(WHAT TO DO)
1) Read the backpropagation text and say whether each statement agrees with it: (a) chapter 7 computed the derivative for a single weight by multiplying local derivatives along one neuron's graph; (b) two weights ending at the same output neuron share different starts of the chain; (c) the single-neuron formula has four factors. Answer each with yes or no, followed by the deciding words of the text quoted exactly.
2) Print the passage of the backpropagation text between "In chapter 7, we" and "to organise them.", inclusive.

Neural networks: foundations and mathematics · 08 / 09

Backpropagation

A single backward pass that recovers the gradient of every weight: the chain rule, industrialised.

In chapter 7, we learned to compute $\frac{dL}{dw}$ for a single weight by multiplying local derivatives along the graph of one neuron. That was the chain rule, laid down brick by brick. But a real network does not have one weight: it has thousands, chained across several layers. Recomputing that from scratch for every weight would be ruinous.

So the question of this chapter is precise: how do we get the derivative of the score with respect to every weight at once, in a single pass, without repeating the same multiplications a thousand times? The answer is an algorithm of rare elegance, and you already hold all its pieces. All that remains is to organise them.

Act 1: the cost of brute force

Recall the end of chapter 7. For a single neuron we had

\frac{dL}{dw} = \underbrace{2(a - y)}_{dL/da} \cdot \underbrace{a(1 - a)}_{da/dz} \cdot \underbrace{x}_{dz/dw}.

Three factors, multiplied along the path $w \to z \to a \to L$ . Simple. Now stack two layers. The score depends on the weights of the last layer, but also on those of the hidden layer, which act earlier and whose effect must cross the whole rest of the network before reaching the score.

The naive approach treats each weight separately: for each one, start again from the score and walk the chain of derivatives down to it. The problem is obvious as soon as you count. Two weights that end at the same output neuron share exactly the same start of the chain. Recomputing it for each is redoing the same multiplication over and over. On a network with a million weights, that is a million almost identical chains, recomputed for nothing.

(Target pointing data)
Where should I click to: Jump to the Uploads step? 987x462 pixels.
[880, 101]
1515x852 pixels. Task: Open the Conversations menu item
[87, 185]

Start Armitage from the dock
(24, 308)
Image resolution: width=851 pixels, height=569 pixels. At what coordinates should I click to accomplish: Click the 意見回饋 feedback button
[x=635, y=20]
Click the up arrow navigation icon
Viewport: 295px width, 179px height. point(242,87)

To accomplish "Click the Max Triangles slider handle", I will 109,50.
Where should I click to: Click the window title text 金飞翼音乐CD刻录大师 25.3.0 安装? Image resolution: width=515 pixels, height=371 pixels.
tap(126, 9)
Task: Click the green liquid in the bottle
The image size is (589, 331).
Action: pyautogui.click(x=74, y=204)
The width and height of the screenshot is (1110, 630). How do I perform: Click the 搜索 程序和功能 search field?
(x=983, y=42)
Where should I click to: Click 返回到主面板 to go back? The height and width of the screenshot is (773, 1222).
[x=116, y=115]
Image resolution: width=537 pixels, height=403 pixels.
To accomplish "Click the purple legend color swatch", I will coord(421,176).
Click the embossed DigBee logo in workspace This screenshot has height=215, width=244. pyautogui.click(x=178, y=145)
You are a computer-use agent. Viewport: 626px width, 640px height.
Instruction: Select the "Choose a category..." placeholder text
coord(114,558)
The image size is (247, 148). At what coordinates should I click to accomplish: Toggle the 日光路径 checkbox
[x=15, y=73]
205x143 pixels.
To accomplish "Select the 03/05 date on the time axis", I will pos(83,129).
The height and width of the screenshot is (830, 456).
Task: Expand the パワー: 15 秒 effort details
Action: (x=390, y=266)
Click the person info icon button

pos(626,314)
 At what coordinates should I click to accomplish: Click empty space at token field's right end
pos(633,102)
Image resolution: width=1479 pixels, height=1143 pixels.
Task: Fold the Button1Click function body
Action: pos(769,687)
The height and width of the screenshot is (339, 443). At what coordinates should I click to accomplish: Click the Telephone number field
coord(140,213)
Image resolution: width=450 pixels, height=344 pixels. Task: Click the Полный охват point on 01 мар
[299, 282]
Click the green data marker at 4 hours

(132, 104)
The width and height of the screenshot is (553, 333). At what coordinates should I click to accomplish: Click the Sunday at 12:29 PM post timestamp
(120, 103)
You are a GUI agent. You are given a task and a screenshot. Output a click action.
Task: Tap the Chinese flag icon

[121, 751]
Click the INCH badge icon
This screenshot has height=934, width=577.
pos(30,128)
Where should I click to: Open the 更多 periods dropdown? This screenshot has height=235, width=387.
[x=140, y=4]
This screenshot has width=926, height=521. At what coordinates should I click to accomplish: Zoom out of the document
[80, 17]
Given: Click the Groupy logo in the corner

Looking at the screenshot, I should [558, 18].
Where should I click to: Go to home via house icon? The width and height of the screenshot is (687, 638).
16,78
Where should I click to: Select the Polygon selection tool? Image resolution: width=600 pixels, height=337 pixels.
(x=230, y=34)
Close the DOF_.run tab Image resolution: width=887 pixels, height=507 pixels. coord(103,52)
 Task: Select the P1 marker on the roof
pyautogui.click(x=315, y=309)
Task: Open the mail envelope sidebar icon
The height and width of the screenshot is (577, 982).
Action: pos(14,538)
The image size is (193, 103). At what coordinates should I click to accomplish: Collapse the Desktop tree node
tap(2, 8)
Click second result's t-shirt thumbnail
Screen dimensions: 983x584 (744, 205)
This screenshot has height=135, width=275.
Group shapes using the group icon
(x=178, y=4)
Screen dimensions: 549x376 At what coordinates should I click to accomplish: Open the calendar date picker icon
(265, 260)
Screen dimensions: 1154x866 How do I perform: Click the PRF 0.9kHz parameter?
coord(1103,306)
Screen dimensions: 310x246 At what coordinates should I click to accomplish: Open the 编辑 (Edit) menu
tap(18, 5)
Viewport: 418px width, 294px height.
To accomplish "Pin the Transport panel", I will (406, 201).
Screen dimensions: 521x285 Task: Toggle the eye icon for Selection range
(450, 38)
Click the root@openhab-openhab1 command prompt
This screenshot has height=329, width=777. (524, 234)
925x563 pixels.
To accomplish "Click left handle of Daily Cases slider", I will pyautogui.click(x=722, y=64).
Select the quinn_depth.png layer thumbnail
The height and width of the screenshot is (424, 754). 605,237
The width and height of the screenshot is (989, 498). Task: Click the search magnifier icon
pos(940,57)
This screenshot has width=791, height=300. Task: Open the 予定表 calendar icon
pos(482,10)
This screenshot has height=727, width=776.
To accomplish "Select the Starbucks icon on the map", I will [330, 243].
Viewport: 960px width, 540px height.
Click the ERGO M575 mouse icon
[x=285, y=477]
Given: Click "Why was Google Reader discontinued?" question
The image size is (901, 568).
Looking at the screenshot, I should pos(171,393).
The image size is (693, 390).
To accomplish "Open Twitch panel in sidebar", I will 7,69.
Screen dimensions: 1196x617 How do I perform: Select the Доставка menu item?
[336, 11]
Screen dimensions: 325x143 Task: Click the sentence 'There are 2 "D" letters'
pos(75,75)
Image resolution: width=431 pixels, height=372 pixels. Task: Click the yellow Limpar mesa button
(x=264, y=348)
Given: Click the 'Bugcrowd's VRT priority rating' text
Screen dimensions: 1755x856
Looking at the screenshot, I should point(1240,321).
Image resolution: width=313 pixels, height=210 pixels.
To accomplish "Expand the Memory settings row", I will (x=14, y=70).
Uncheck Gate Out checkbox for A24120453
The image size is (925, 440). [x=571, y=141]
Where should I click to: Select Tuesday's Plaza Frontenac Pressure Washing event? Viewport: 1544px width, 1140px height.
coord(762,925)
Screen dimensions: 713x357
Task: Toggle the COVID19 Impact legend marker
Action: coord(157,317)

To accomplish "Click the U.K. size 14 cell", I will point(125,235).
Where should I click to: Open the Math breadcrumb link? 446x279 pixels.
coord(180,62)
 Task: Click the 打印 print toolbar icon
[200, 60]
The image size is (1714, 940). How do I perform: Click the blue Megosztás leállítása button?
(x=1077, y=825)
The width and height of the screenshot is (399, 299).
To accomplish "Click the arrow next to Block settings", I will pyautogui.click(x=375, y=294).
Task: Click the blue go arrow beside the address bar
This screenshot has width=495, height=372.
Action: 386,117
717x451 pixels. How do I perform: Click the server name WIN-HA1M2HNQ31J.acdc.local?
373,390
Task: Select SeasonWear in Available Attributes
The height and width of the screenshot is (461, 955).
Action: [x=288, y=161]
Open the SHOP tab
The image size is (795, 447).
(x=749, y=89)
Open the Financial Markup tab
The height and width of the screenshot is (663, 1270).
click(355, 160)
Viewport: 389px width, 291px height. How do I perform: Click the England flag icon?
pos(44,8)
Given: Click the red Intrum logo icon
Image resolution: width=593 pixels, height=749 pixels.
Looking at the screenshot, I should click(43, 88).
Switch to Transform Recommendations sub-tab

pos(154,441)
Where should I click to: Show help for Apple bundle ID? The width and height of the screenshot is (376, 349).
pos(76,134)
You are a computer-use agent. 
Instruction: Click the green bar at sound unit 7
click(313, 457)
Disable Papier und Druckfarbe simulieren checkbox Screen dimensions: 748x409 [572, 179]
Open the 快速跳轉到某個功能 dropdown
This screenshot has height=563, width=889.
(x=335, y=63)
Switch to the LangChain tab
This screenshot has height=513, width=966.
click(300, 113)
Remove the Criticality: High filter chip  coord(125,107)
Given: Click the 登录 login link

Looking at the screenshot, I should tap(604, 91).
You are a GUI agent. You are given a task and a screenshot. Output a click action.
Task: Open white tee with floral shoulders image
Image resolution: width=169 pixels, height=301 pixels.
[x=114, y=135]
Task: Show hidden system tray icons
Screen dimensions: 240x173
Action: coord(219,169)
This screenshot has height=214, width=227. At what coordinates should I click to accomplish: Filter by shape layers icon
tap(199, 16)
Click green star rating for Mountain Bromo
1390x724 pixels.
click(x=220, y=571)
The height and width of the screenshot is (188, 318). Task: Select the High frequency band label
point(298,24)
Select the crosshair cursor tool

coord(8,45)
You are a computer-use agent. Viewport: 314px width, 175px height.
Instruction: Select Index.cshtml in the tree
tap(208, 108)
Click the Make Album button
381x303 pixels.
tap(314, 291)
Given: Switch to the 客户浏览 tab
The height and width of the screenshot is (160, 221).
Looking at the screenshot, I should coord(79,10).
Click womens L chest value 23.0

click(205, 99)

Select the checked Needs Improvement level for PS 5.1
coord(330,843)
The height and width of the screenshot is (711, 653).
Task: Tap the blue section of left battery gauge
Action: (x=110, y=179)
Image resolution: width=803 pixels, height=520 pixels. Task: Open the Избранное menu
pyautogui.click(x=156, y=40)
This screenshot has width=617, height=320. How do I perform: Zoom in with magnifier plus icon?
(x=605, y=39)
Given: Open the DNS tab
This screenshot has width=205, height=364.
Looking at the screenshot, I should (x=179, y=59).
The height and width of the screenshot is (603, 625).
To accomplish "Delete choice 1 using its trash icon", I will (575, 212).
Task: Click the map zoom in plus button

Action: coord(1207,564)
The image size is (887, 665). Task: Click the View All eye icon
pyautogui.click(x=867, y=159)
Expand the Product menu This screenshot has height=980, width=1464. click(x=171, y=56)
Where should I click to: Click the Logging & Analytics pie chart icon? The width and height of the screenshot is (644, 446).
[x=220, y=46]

(ANSWERS PROVIDED)
1)
(a) Yes: "by multiplying local derivatives along the graph of one neuron"
(b) No: "Two weights that end at the same output neuron share exactly the same start of the chain."
(c) No: "Three factors, multiplied along the path"

2)
In chapter 7, we learned to compute $\frac{dL}{dw}$ for a single weight by multiplying local derivatives along the graph of one neuron. That was the chain rule, laid down brick by brick. But a real network does not have one weight: it has thousands, chained across several layers. Recomputing that from scratch for every weight would be ruinous.

So the question of this chapter is precise: how do we get the derivative of the score with respect to every weight at once, in a single pass, without repeating the same multiplications a thousand times? The answer is an algorithm of rare elegance, and you already hold all its pieces. All that remains is to organise them.